Computational Neurolinguistics ToolBox. Created by Hiroyuki AKAMA (Tokyo Institute of Technology)
I. Preparation:
Matlab later than 2012a is required. This toolbox allows you to duplicate the implementation of the algorithm that Mitchell et al introduced in their Science paper (2008), which consists of predicting the neural activation by any words unknown in the sense of lacking fMRI record but becoming manipulable through corpus evidence regarding co-occurrence or associative strength.
In addition, You need to prepare for some regularization tools.
'regtools' by Per Christian Hansen must be downloaded from Mathworks File Exchange and installed as a directory named 'regu' in this package.
http://jp.mathworks.com/matlabcentral/fileexchange/52-regtools The manual and more details can be found at
http://www2.compute.dtu.dk/~pcha/Regutools/
A better one is 'rbf' toolbox.
But it has become obsolete and is not found as it is, so you might want to restore it referring to the information below.

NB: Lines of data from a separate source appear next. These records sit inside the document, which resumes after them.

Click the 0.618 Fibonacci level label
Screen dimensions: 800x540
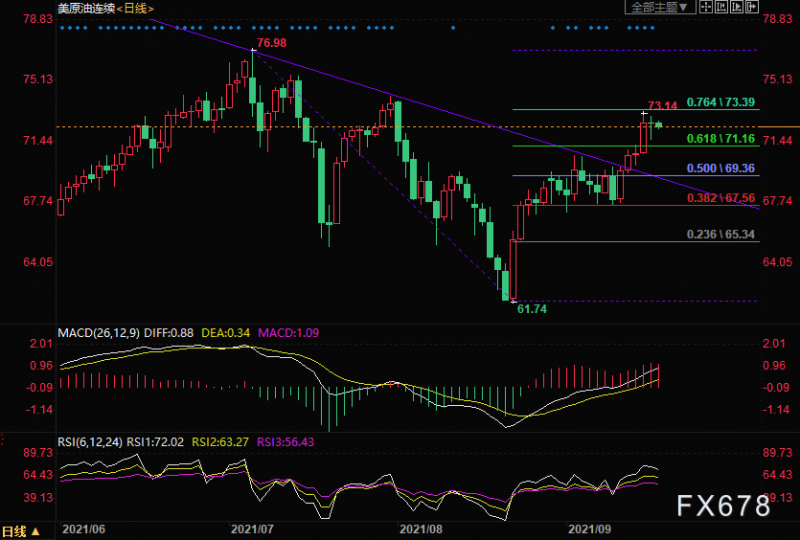click(699, 139)
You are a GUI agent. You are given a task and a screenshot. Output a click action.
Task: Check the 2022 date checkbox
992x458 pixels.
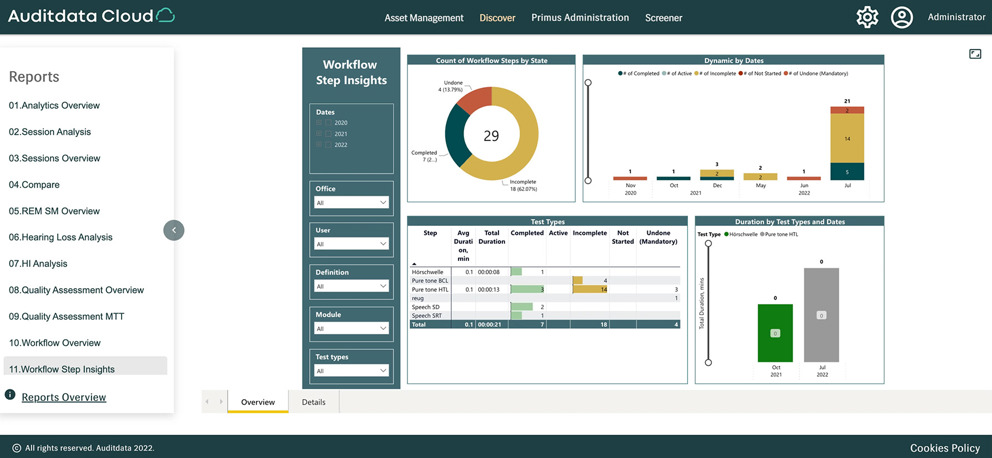pyautogui.click(x=328, y=145)
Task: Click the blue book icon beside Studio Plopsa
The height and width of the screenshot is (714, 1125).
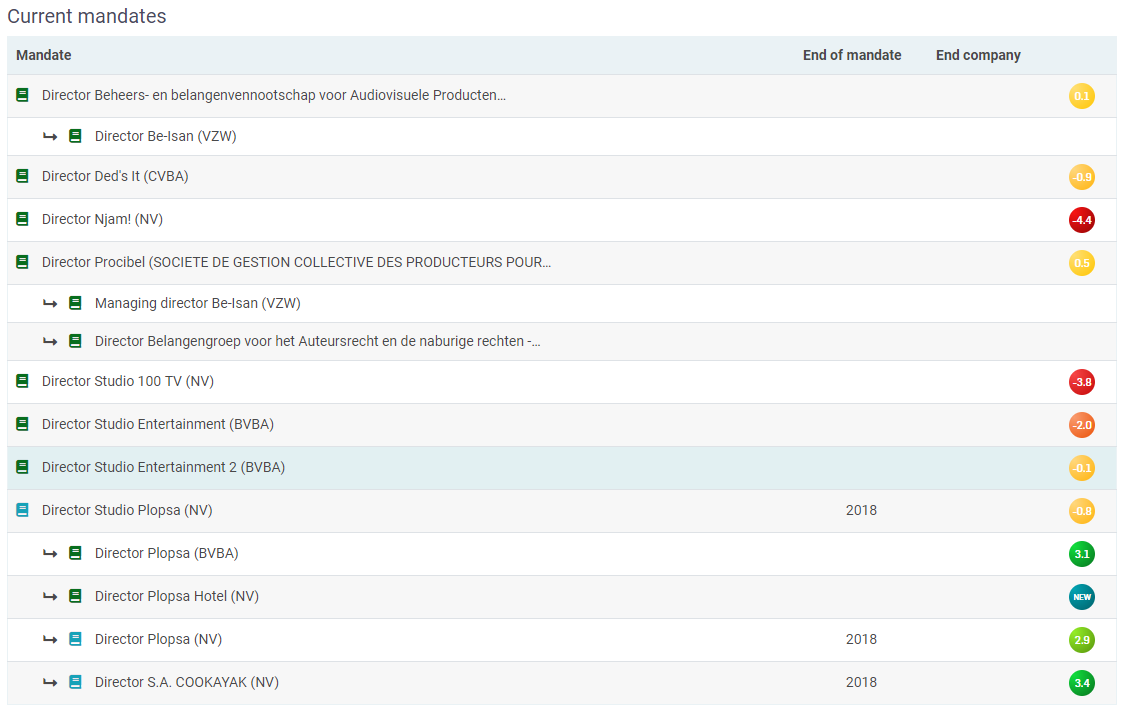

cf. http://read.pudn.com/downloads115/sourcecode/math/483393/rbf/Utilities/ReadMe__.htm cf. http://www.codeforge.com/read/227797/globalRidge.m__html
cf. http://www.inf.ed.ac.uk/teaching/courses/rl/manual.ps
You must prepare for the following MATLAB m files in the directory of 'rbf'.
colSum.m is now found as
http://read.pudn.com/downloads26/sourcecode/others/83803/rbf/Utilities/colSum.m__.htm http://www.codeforge.com/read/227797/colSum.m__html
diagProduct.m is now found as
http://read.pudn.com/downloads26/sourcecode/others/83803/rbf/Utilities/diagProduct.m__.htm http://www.codeforge.com/read/227797/diagProduct.m__html
globalRidge.m is now found as
http://read.pudn.com/downloads46/sourcecode/math/154448/352414rbf1/rbf/RidgeRegression/g lobalRidge.m__.htm
http://www.codeforge.com/read/227797/globalRidge.m__html
getNextArg.m is now found as
http://read.pudn.com/downloads115/sourcecode/math/483393/rbf/Utilities/getNextArg.m__.htm
http://www.codeforge.com/read/227797/getNextArg.m__html
traceProduct.m is now found as
http://www.codeforge.com/read/227797/traceProduct.m__html
II. Way of Use
To run this toolbox for the datasets of the Science paper, one must prepare for
'runByVoxByNouns-P1.mat' (assigned to the first argument of the function ‘comNeuroLing()’) by applying 'getParticipantData_Science.m' to 'data-science-P1.mat', for example, which is
downloadable from
http://www.cs.cmu.edu/afs/cs/project/theo-73/www/science2008/data.html
Note that 'getParticipantData_Science.m' is not to define a function, so one must copy and paste it to the command window of Matlab to create an fMRI dataset for our toolbox.
Example of use:
[accuracy, cvresultlist,twoLeftOutNumlist]=compNeuroLing('runByVoxByNouns-TokyoTech- P?.mat', '*.csv', 500, 1770, 2, 3, 2);
Arguments:
1st argument: a Matlab mat file for a 3-dimmensional array corresponding to x:runs (repeated presentations) by y:voxels by z:words (fMRI nouns),
2nd argument: a csv file for a matrix representing an association strength (co-occurrence probability, etc.) between the words (fMRI nouns) and the semantic features (basic verbs for Mitchell et al),
3rd argument: number of selected features (voxels),
4th argument: repetition times for the leave-two-out cross-validation, if you use the value of 2 for the 7th argument making exhaustive pairings of two left-out nouns without duplication, you should enter the value of number_of_fMRI_nouns C 2, aka, nchoosek(number_of_fMRI_nouns, 2) here.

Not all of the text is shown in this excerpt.